The current study, published in Cell Reports, used samples of nerve cells from rats and fruit flies and an advanced, single-molecule tracking microscope to show that propofol actually interferes with the release of all neurotransmitters by slowing the actions of a protein called syntaxin1A.
Syntaxin1A is essential to the process of moving neurotransmitter molecules stored inside neurons through the membrane, so that they can be released into the space between one cell and another. Seemingly all organisms with nervous systems rely on syntaxin1A for this function.
"We found that propofol restricts the movement of [syntaxin1A], required at the synapses of all neurons," said lead author and PhD student Adekunle Bademosi in a statement. "This restriction leads to decreased communication between neurons in the brain."
By slowing neurotransmitter activity, propofol essentially induces a cerebral "traffic jam". Messages from one area of the brain can’t get to another, preventing you from reaching a state of consciousness.
“With most animal brains comprising anywhere between millions and trillions of synapses, it seems plausible that normal brain functions would be compromised if syntaxin1A mobility became globally restricted across a variety of synapses following exposure to general anesthetics,” the authors state in their conclusion.
They also found that another common anesthetic agent called etomidate had the same effect on syntaxin1A.
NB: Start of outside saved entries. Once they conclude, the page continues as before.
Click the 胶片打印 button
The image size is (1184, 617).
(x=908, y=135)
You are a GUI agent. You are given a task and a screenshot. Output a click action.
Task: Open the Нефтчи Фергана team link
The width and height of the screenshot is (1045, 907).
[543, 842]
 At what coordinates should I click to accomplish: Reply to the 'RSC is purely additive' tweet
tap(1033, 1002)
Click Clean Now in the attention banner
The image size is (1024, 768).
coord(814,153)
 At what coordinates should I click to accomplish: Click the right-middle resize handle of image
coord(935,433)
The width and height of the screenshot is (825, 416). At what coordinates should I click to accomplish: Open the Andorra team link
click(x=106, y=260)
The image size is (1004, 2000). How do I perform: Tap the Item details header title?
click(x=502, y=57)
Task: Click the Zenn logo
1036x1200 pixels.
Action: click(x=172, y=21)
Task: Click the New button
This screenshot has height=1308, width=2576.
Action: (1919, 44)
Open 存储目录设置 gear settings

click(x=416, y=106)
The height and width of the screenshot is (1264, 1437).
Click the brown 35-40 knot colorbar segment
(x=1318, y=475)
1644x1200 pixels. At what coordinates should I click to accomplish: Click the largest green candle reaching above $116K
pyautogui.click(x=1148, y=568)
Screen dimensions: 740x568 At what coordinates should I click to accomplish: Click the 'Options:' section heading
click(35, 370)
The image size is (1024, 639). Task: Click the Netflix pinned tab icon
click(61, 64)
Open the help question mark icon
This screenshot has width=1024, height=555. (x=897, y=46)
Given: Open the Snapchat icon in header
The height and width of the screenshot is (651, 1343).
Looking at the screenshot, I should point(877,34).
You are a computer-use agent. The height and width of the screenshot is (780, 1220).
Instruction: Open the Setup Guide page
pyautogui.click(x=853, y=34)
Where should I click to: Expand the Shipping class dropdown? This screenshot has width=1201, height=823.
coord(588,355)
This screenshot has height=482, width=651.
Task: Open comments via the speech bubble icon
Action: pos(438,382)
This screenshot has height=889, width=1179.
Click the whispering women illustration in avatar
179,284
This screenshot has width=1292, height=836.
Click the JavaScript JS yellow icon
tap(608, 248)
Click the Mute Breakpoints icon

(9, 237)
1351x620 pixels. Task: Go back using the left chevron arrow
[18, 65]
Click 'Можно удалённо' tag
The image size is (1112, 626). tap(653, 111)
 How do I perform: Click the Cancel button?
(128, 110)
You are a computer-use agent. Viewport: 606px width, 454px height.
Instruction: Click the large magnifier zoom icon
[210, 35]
The findings help further differentiate the mechanisms underlying varying states of unconsciousness and may explain why general anesthesia is particularly dangerous to certain groups of patients.
“The discovery has implications for people whose brain connectivity is vulnerable, for example in children whose brains are still developing or for people with Alzheimer’s or Parkinson’s disease,” said team leader Bruno van Swinderen.
Future research will be necessary to unpack how exactly propofol and etomidate disrupt syntaxin1A, but until then, every bit of insight into this medical puzzle is worth savoring.